Die Bank beansprucht weitreichende Befugnisse. So zeichnet sie nicht nur sämtliche Kommunikationen mit Journalistinnen und Journalisten auf, sondern will diese nötigenfalls auch den Behörden weiterleiten können. Redaktionen müssen zudem sicherstellen, dass die Inhalte nur einem Schweizer Publikum zugänglich sind. Das verlangt die Bank auch von Online-Medien. Diese müssten durch technische Schranken wie Geo-Tagging dafür sorgen, dass ihre Inhalte nur von Personen aus der Schweiz gelesen werden können – was kein einziges Online-Medium in der Schweiz macht (inkl. tippinpoint).
Wie die NZZ schreibt, sehe sich die Zeitung nicht veranlasst, die Einverständniserklärung der ZKB zu unterzeichnen. Ähnlich sieht es die Wirtschaftsredaktion von SRF TV. Man sehe keinen Grund, die Einverständniserklärung der ZKB zu unterschreiben, heisst es. Bei Publikationen halte man sich an die eigenen publizistischen Richtlinien.

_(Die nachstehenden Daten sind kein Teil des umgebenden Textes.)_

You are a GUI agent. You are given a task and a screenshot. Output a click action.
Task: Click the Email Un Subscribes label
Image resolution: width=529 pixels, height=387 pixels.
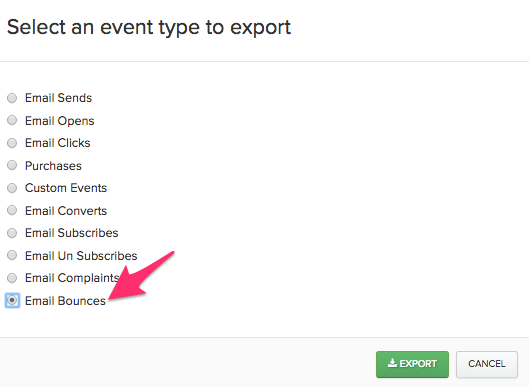[81, 256]
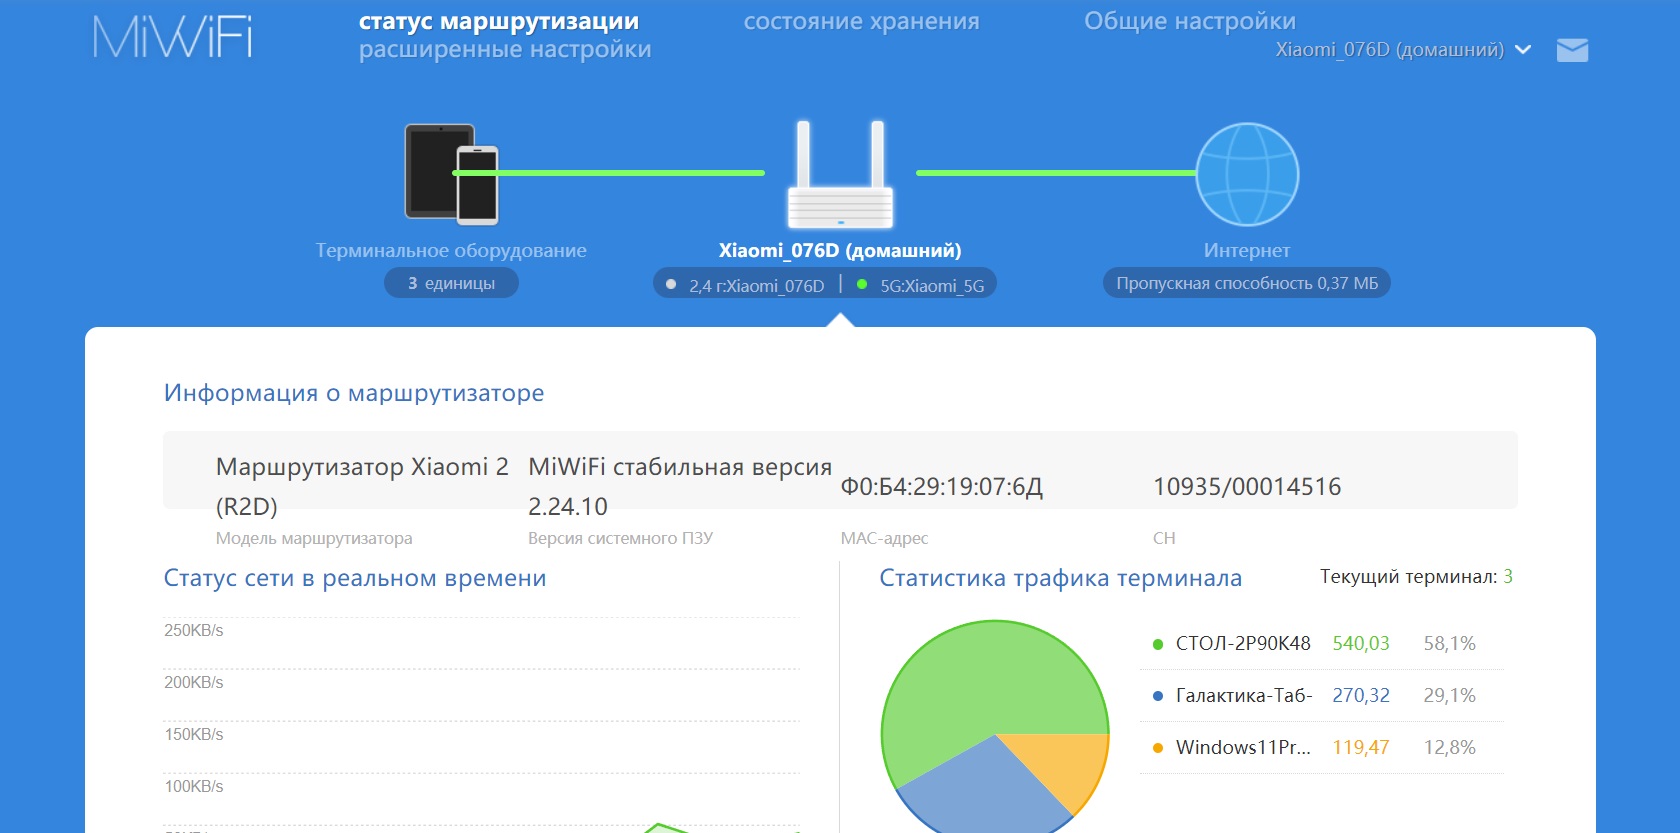Click the router icon in center
The image size is (1680, 833).
coord(840,175)
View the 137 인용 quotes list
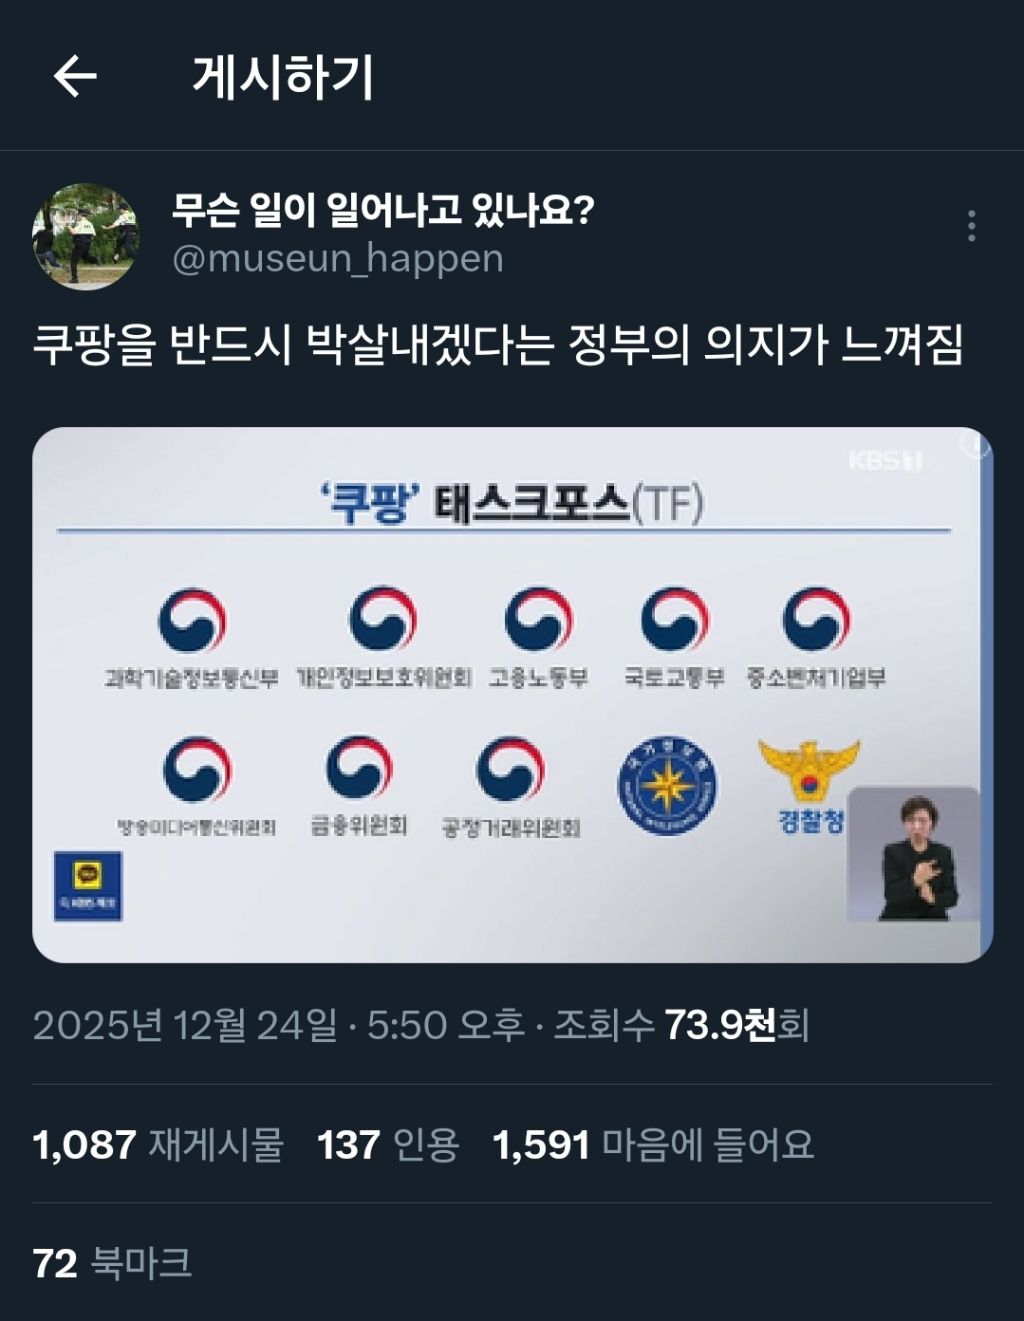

Die ZKB hat offenbar eingesehen, dass sie sich mit der Massnahme vergaloppiert hat. Wie die NZZ schreibt, machte sie am Montag einen Rückzieher: Aufgrund zahlreicher Rückmeldungen solle das Konzept der Einverständniserklärung «einer erneuten Prüfung» unterzogen werden, heisst es.